TASK REQUIREMENTS:
Your answer must be the records below, given again exactly, with no pictures in it.
*** DATA FOR THIS EXERCISE Section Begins ***
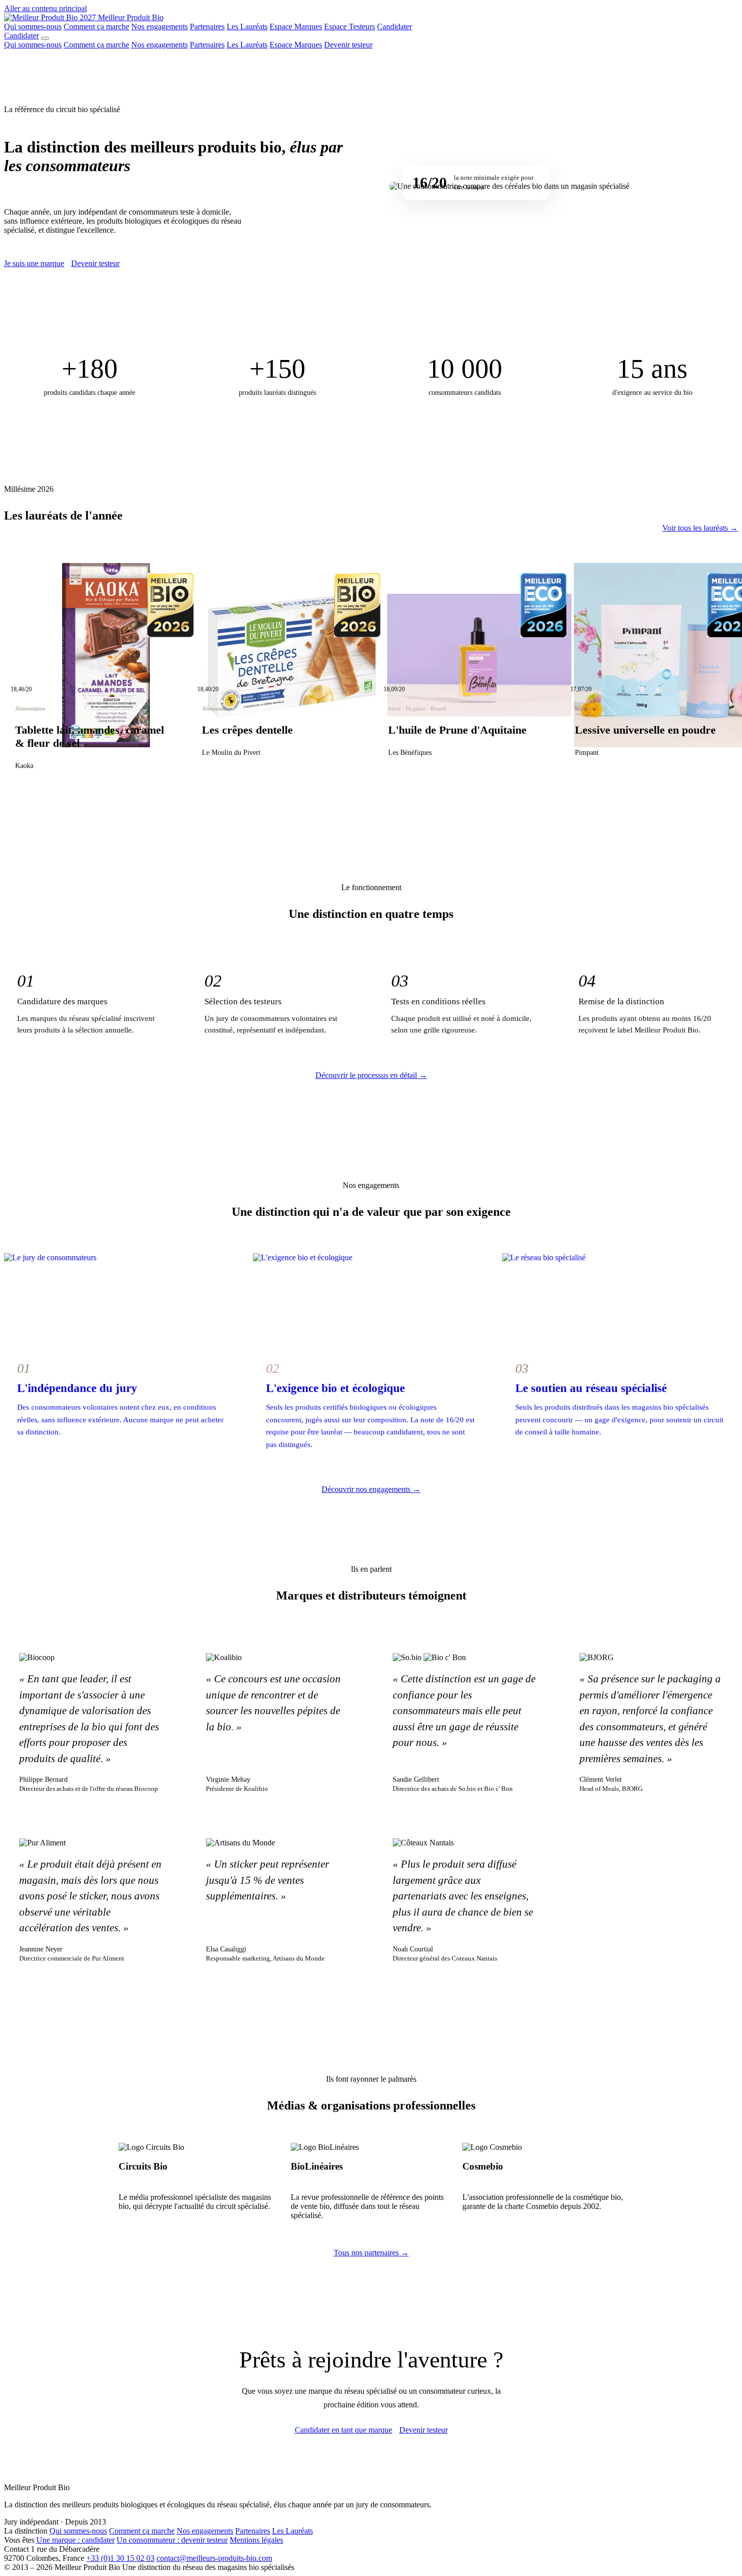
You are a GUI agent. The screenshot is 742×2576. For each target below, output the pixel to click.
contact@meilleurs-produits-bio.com (214, 2558)
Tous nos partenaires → (371, 2252)
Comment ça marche (96, 26)
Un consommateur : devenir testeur (172, 2540)
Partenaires (207, 26)
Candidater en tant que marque (343, 2430)
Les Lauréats (247, 26)
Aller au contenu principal (45, 8)
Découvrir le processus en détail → (371, 1075)
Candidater (394, 26)
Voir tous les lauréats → (700, 528)
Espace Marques (296, 26)
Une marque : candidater (75, 2540)
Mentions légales (256, 2540)
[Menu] (45, 38)
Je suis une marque (34, 263)
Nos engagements (159, 26)
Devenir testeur (348, 44)
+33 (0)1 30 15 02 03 (120, 2558)
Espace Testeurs (349, 26)
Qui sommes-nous (33, 26)
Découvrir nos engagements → (371, 1489)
*** DATA FOR THIS EXERCISE Section Ends ***
WRITTEN SOLUTION:
You are a GUI agent. The screenshot is 742×2576. For each target below, output the pixel to click.
contact@meilleurs-produits-bio.com (214, 2558)
Tous nos partenaires → (371, 2252)
Comment ça marche (96, 26)
Un consommateur : devenir testeur (172, 2540)
Partenaires (207, 26)
Candidater en tant que marque (343, 2430)
Les Lauréats (247, 26)
Aller au contenu principal (45, 8)
Découvrir le processus en détail → (371, 1075)
Candidater (394, 26)
Voir tous les lauréats → (700, 528)
Espace Marques (296, 26)
Une marque : candidater (75, 2540)
Mentions légales (256, 2540)
[Menu] (45, 38)
Je suis une marque (34, 263)
Nos engagements (159, 26)
Devenir testeur (348, 44)
+33 (0)1 30 15 02 03 (120, 2558)
Espace Testeurs (349, 26)
Qui sommes-nous (33, 26)
Découvrir nos engagements → (371, 1489)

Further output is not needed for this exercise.